Книга «Мутанты. О форме, изменчивости и ошибках человеческого тела» пока только готовится к изданию на русском языке. Ее автор Арман Мари Леруа (Armand Marie Leroi) известен не только как генетик, специалист в области эволюционной биологии, но и как автор замечательных научно-популярных книг. Сын голландского дипломата, он родился в 1964 г. в Новой Зеландии. Учился в Университете Далхауси (Канада); в 1993 г. получил докторскую степень по экологии и эволюционной биологии в Университете Калифорнии (США). В 2001 г. был удостоен медали Таймс-Новартис «Ученый нового столетия», в 2004 г. — первой книжной премии газеты «Гардиан». В настоящее время живет в Лондоне и читает лекции по эволюционной биологии развития, которые имеют большой успех. И пишет новые книги, отдавая значительную часть своего времени делу научной популяризации.

Изображение «Экология и жизнь»

Наши тела (и я не без колебаний добавляю — наши души) являются продуктами наших генов. По крайней мере, наши гены содержат ту информацию — можно сказать, техническую инструкцию, — которая позволяет эмбриональным клеткам превращаться в различные части нашего тела. Но за этим ответом, с виду таким простым, скрывается целый мир, о котором нам мало что известно. Генетика, по словам одного популярного автора, пишущего на подобные темы, — это язык. «У него есть свой словарь — сами гены, грамматика — способ организации наследственной информации, и литература — тысячи инструкций, необходимых для создания человеческого существа». Все это так. Но об одном он забыл упомянуть: язык генов в основном нам недоступен.

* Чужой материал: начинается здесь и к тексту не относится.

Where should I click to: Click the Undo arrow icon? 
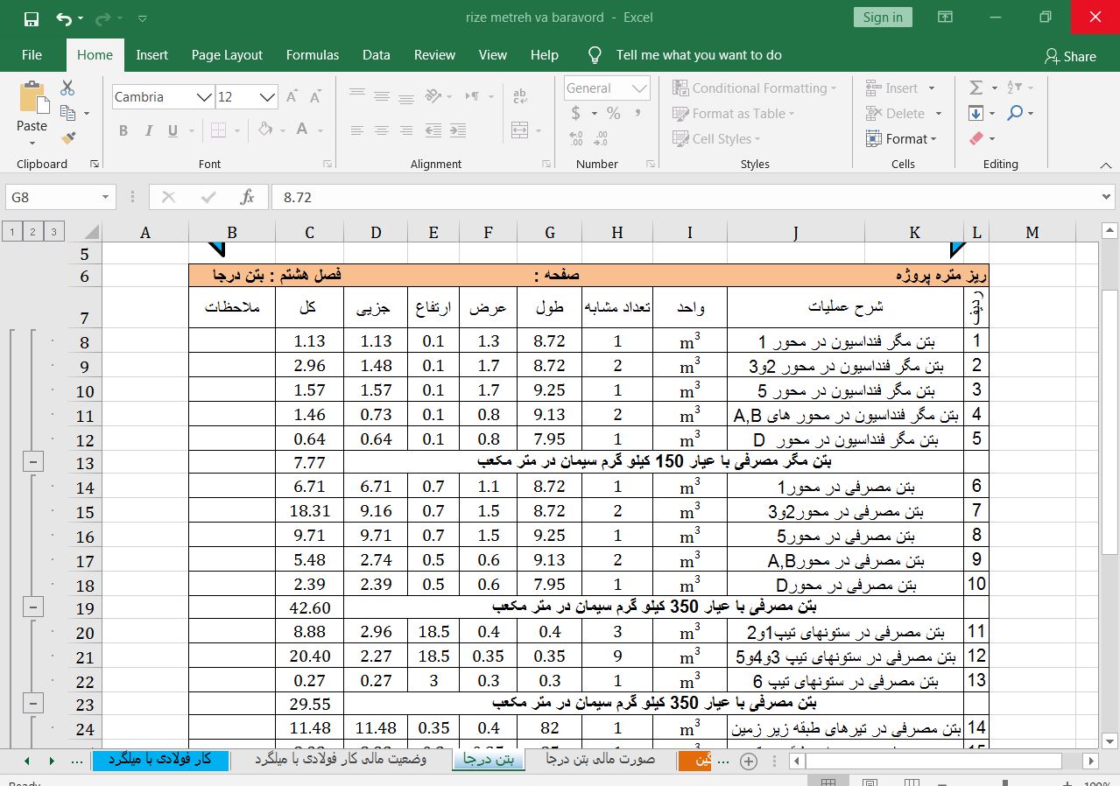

15 февраля 2001 года международный консорциум ученых сообщил о полном или почти полном секвенировании генома человека. У нас, как нам сообщили, имеется около 30 000 генов. Но даже генетики пребывают в затруднении относительно большей части содержания генома. При его просмотре то там, то здесь им попадаются «слова» с довольно понятным значением. О смысле других «слов» можно догадаться, потому что они тесно связаны с хорошо знакомыми. Некоторые «грамматические закономерности», «синтаксические правила», посредством которых гены объединяются, чтобы придать смысл своим «высказываниям», также понятны. Но «синтаксис» генов намного сложнее, тоньше и разнообразнее, чем в любом из языков, на котором говорят люди. И хотя нельзя сказать, что вся эта «литература» является для нас закрытой книгой, мы лишь только начинаем ее читать.

И дело не в том, что мы не знаем, как расшифровать геном. Эксперименты, с помощью которых пытаются это сделать, обычно связаны с инженерией эмбрионов — либо путем хирургического добавления или удаления органов, либо с помощью добавления или удаления генов. Конечно, эмбрионы всегда принадлежат животным: тритонам, лягушкам, курам или мышам. Они довольно много рассказывают нам о нас самих, поскольку так уж случилось, что генетическая «грамматика» всех живых существ весьма сходна. Но наподобие того, как с течением времени словарный запас и грамматические правила человеческих языков в большей или меньшей степени отдалились друг от друга, также изменились и «языки» генов. Учиться только у животных, значит впасть в риск ошибиться, как это случилось с Леонардо да Винчи, когда он зарисовал человеческий плод, прикрепленный к тому, что безусловно являло собой плаценту коровы. Нам нужны, наконец, некие прямые пути, ведущие к геному человека и к человеческому телу.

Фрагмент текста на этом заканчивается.